**Task statement:**
From the data below, return only the lines from the one with "The width and" through the one with "to the Return", exact and inclusive, with pictures left out.
___ Excerpted records ___
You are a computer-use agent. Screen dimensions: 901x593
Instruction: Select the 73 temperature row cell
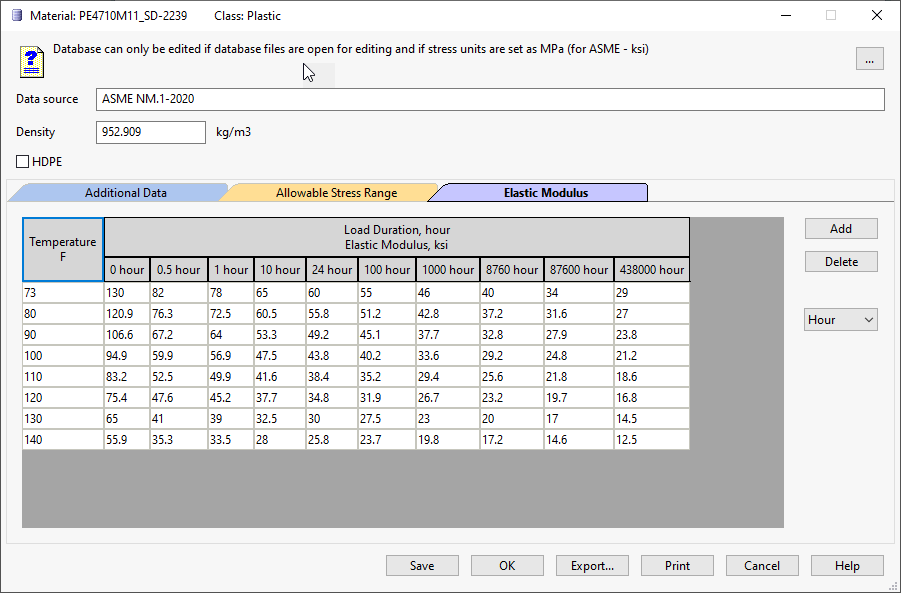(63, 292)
___
___ Excerpted records ___
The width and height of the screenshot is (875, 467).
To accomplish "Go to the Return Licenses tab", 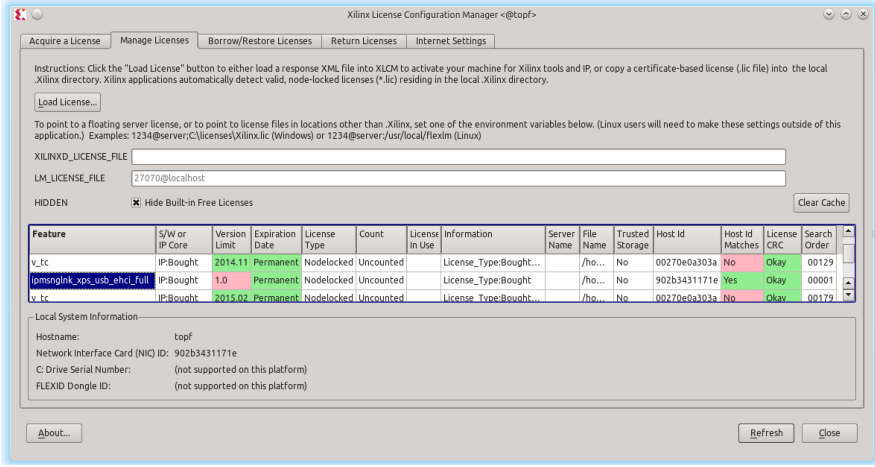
___
___ Excerpted records ___
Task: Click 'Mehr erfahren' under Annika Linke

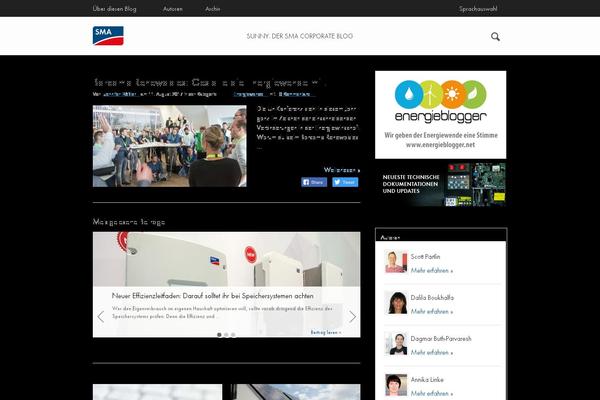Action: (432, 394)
___
**The answer:**
The width and height of the screenshot is (875, 467).
To accomplish "Go to the Return Licenses tab", 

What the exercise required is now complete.